Rasmussen zareagował pozytywnie na te słowa. - Rozmawiałem z prezydentem Obamą. Z zadowoleniem przyjmuję jego zapowiedź rozpoczęcia wycofywania sił USA z Afganistanu w lipcu. Decyzja prezydenta jest naturalnym wynikiem osiągniętych przeze nas postępów - oświadczył.

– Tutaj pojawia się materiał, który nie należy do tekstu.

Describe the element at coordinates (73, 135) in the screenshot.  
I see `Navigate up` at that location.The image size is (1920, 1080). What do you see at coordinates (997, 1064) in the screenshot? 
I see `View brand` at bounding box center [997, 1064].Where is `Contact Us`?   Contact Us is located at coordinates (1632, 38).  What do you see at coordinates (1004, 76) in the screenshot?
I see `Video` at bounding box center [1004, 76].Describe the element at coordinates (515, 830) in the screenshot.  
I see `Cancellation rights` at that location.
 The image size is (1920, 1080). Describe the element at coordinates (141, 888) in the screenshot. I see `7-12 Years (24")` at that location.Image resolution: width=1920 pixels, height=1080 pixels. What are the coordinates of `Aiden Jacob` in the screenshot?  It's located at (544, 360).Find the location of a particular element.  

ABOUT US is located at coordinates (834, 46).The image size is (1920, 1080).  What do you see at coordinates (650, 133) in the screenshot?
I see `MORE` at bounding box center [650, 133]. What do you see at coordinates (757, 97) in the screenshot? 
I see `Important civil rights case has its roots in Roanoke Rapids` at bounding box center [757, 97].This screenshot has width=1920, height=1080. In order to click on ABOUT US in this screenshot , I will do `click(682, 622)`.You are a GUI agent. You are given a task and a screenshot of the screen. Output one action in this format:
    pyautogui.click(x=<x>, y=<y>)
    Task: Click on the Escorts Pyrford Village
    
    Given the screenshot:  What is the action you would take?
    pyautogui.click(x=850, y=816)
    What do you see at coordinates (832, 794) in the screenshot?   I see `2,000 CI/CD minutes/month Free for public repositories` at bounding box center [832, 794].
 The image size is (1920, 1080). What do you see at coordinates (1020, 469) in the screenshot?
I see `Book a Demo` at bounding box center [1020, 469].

Talibowie: fałszywa nadzieja
Talibowie uznali w wydanym w czwartek komunikacie, że rozpoczęcie wycofywania wojsk amerykańskich jest "krokiem czysto symbolicznym", a twierdzenie o postępach są "bezpodstawne". "USA kilkakrotnie dawały już swemu narodowi fałszywą nadzieję zakończenia wojny ogłaszając zwycięstwo bez żadnej podstawy" - twierdzą talibowie. Według nich, Amerykanie muszą podjąć poważne kroki, by uniknąć "bezcelowego przelewu krwi". Jak podkreślili, "rozwiązanie kryzysu afgańskiego nastąpi dopiero po całkowitym wycofaniu sił zagranicznych", a do tego momentu walka talibów będzie "z dnia na dzień coraz ostrzejsza".
Francja jak USA
"Francja przeprowadzi stopniowe wycofanie swoich sił wysłanych do Afganistanu, proporcjonalnie i w porównywalnym terminie do wycofywania sił amerykańskich" - poinformował Pałac Elizejski w komunikacie. Prezydent Francji Nicolas Sarkozy podkreślił, że "Francja podziela amerykańską analizę i cele oraz cieszy się z decyzji prezydenta Obamy" - dodano w komunikacie. Sarkozy ponadto "potwierdził, że Francja pozostanie w pełni zaangażowana wraz ze swymi sojusznikami u boku narodu afgańskiego w doprowadzenie do końca procesu przekazywania odpowiedzialności".
Niemcy też
Niemcy potwierdziły, że rozpoczną wycofywanie swojego wojska pod koniec bieżącego roku. "Podobnie jak USA także Niemcy wniosą swój wkład w odpowiedzialne realizowanie strategii międzynarodowej. Również naszym celem jest rozpoczęcie redukcji naszych sił pod koniec tego roku" - oświadczył szef niemieckiej dyplomacji Guido Westerwelle w komunikacie.
A Australia nie
Premier Australii pani Julia Gillard oznajmiła natomiast, że siły australijskie pozostaną w Afganistanie zgodnie z pierwotnymi planami, czyli do 2014 r.